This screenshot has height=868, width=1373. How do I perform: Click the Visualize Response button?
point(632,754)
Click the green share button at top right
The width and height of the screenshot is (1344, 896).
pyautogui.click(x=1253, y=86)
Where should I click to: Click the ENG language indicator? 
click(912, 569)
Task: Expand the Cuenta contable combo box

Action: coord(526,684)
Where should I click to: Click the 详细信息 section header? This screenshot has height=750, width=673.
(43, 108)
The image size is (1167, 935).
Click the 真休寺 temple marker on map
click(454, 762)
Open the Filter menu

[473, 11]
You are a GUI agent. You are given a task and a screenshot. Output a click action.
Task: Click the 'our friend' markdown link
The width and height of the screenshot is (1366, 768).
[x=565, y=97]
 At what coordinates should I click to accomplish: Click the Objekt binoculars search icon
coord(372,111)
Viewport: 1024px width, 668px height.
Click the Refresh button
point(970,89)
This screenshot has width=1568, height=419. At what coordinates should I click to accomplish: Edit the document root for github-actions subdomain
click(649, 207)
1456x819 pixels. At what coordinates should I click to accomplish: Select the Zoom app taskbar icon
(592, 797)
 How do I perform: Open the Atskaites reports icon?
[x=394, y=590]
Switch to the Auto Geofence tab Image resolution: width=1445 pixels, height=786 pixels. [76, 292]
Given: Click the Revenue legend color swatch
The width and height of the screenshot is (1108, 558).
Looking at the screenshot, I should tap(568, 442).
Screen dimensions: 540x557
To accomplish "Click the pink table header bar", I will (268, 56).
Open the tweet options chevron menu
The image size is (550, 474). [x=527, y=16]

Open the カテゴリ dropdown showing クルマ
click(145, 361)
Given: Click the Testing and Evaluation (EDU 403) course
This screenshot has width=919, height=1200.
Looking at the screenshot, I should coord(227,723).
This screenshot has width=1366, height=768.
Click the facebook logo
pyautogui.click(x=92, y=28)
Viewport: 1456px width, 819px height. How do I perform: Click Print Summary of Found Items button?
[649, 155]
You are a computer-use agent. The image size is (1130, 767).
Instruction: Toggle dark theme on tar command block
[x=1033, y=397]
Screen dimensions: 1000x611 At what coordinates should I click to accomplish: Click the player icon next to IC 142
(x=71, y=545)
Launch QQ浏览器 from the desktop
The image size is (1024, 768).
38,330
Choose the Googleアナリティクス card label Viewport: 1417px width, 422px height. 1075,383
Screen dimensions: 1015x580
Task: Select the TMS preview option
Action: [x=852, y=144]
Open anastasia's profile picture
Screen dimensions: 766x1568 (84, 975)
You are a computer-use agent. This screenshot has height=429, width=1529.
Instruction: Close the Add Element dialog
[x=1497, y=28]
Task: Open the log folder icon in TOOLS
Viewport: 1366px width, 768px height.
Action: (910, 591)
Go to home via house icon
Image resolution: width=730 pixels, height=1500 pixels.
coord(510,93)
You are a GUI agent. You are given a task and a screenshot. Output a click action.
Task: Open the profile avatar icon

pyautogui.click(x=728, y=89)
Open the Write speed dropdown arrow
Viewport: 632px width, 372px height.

········

** YOUR ASSIGNMENT **
Copy each line above that contains the word "computer".

** REPLY TO THE TASK **
You are a computer-use agent. The image size is (1130, 767).
You are a computer-use agent. This screenshot has height=429, width=1529.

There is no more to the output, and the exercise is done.